Cette stabilisation sociale permet aux sociétés d'externalisation de disposer "sur place" d'un vivier stabilisé. D'une part de collaborateurs aux horaires plus facilement programmables. D'autre part d'effectifs plus perméables à des sessions d'évaluations spontanées et à des formations réactives. « Avec les CDI, il est plus facile de jouer sur une gestion mutualisée des différents clients », note Thierry Mormentyn, qui revendique pour Teleperformance Nord 70 à 80 % de CDI sur environ 200 postes équivalent temps plein. « Aujourd'hui, en matière de dimensionnement, nous avons une marge de flexibilité de 30 %. Ça peut sembler énorme.
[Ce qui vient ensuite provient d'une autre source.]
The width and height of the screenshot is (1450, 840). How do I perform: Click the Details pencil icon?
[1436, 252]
Mais, pour une activité comme la nôtre ça n'est pas suffisant », poursuit le P-dg. Dans le cas d'une structure internalisée, la problématique n'est pas la même. Même si le fait de dédier des équipes à des tâches spécifiques handicape évidemment la réactivité et l'adaptation aux variations des flux, même si l'évolution "ordinaire" d'un service client est à l'augmentation progressive du trafic entrant, il est généralement plus simple de dimensionner. Pour la simple et bonne raison que les centres de contacts internalisés gèrent très généralement des services clients sur le terme et très rarement des opérations de communication, de publicité ou de promotion. Au pire, pour anticiper sur une activité qui deviendrait par moments plus incontrôlable, les entreprises peuvent-elles passer avec des outsourcers des contrats de sous-traitance en débordement.

Gestion des débordements : dépasser l'arithmétique


Mais attention, la gestion des débordements ne s'opère pas nécessairement sur la base d'un calcul purement arithmétique de transfert d'un site vers un autre au premier appel qui ne peut être traité sur le premier. Certes, ce modèle est prévalent dans un contrat de sous-traitance. En revanche, dès lors qu'elles optent pour le transfert sur un deuxième ou sur plusieurs sites gérés en interne, les entreprises ont intérêt, pour optimiser la qualité de service, à programmer le routage des appels avant que la situation ne devienne critique. Europcar a ouvert en février 2001 un site à Dijon pour répondre à une production accrue. Le premier site du loueur, à Nanterre, pouvait traiter les 3 500 appels reçus en moyenne chaque jour avec une équipe de 70 personnes. Mais, lorsque les flux montaient à 5 000 appels quotidiens, la qualité de service ne pouvait être maintenue, même avec un redimensionnement à 90 agents. L'entreprise a donc choisi de créer un lieu de traitement de la production en débordement, animé par une bonne vingtaine de chargés de réservation. Avec l'objectif, non pas d'absorber le strict débord, mais plutôt celui de fluidifier le trafic en amont, avant que l'on enregistre les premiers appels en attente. Fluidification plutôt que gestion des débordements. Ce, pour une raison bien connue des managers de call centers : le débord est toujours traité avec un temps de latence qui oblige à perdre, inévitablement, 2 à 5 % des appels. Les professionnels font parfois un distinguo entre dimensionnement, prévision et planification. « Le dimensionnement relève de considérations budgétaires et techniques : contrôle de gestion, services informatiques et télécoms. La planification revêt une dimension plus opérationnelle et dépend plus spécifiquement du planner. Quant à la prévision d'activité, elle interagit à la fois sur le dimensionnement et sur la planification et s'approche d'un travail d'analyse qui appartient plutôt à la direction du centre d'appels », affirme Maurice Cautela, consultant chez CSC Peat Marwick.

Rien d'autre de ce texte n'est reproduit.